From Kapil to Kohli, from Doordarshan to Disney+, the journey of Indian cricket has been both epic and intimate

GEOFF Boycott travelled to India in 1981-82 needing 230 runs to equal Garry Sobers's record for the highest aggregate in Test cricket. A fortnight after he crossed that mark, he went missing from a Test, choosing to play golf instead, and was sent back home. He was probably relieved.

I had just started out as a reporter then as a second to the main cricket writer, doing features, interviews, profiles. Boycott's attitude didn't surprise anyone in the press box—then rows of wooden benches with desks for the endlessly rattling typewriters and where everybody smoked incessantly (it didn't matter because it was open on three sides).

The received wisdom was that India was a terrible place to tour—the heat, the dust, the spin-friendly pitches, the traffic, the accommodation, food, poor umpiring—there was a long laundry list any player could reel off, and usually did, unprovoked. Only six countries played Test cricket, and India hadn’t played Pakistan since I had learnt the alphabet.

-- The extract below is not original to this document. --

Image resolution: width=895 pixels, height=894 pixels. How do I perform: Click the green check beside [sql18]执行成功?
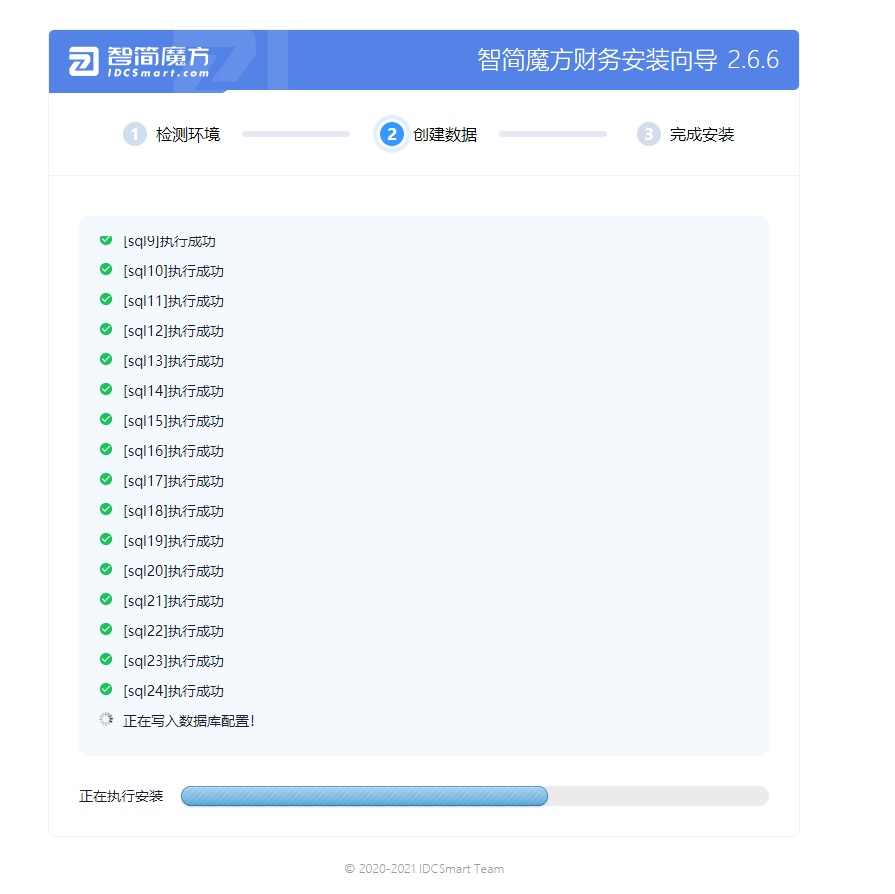(x=105, y=510)
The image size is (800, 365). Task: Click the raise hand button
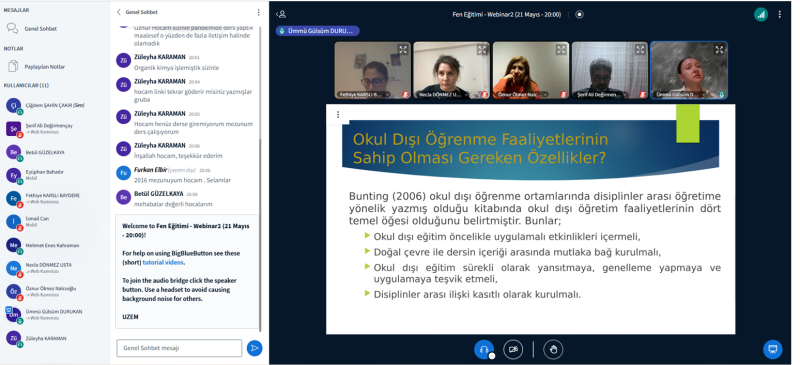click(553, 350)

India’s infamy had been built over decades. England’s Phil Tufnell once said he had “done the elephants, done the poverty,” and was ready to return. The Australian opener Gavin Stevens had nearly died in Chennai after an attack of hepatitis. His biography was titled Near Death on the Sub-Continent.

For visiting teams before the 1990s, a tour of India was less a sporting event than a spiritual test. Before the dawn of flush toilets in every dressing room and the comfort of chain hotels, cricketers arrived armed with anti-diarrhoeal pills, mosquito nets, and their own supply of beer. In Kanpur, you could lose your off-stump and your luggage within five overs.

The pitches spun, but the people smiled, yet most visitors didn’t take the trouble to engage—they met more cockroaches in their rooms than people across the country.